::: Records provided :::
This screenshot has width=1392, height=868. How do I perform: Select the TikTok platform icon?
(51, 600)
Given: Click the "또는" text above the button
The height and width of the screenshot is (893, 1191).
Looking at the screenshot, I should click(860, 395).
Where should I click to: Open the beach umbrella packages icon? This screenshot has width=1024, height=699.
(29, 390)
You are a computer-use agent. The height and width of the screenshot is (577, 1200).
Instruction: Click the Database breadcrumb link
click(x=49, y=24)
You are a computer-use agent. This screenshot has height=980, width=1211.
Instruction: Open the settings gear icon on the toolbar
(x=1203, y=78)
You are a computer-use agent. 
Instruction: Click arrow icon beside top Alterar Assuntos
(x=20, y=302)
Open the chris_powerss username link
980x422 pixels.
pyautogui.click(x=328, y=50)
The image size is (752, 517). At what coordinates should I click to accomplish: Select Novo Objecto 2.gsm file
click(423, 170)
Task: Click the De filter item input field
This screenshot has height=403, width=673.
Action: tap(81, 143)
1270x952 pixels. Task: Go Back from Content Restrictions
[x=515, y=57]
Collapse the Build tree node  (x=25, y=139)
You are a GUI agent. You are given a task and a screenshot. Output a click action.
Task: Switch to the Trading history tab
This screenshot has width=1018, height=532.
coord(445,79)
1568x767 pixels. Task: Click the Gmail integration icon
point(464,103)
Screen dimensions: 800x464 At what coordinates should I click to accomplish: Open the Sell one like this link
:::
What to do: Please copy out the entries above in full, starting at the line that has "The image size" and ending after the line that has "Collapse the Build", with every number in the answer coordinates offset by 115.

Solution to the exercise:
The image size is (752, 517). At what coordinates should I click to accomplish: Select Novo Objecto 2.gsm file
click(538, 285)
Task: Click the De filter item input field
This screenshot has height=403, width=673.
Action: tap(196, 258)
1270x952 pixels. Task: Go Back from Content Restrictions
[x=630, y=172]
Collapse the Build tree node  (x=140, y=254)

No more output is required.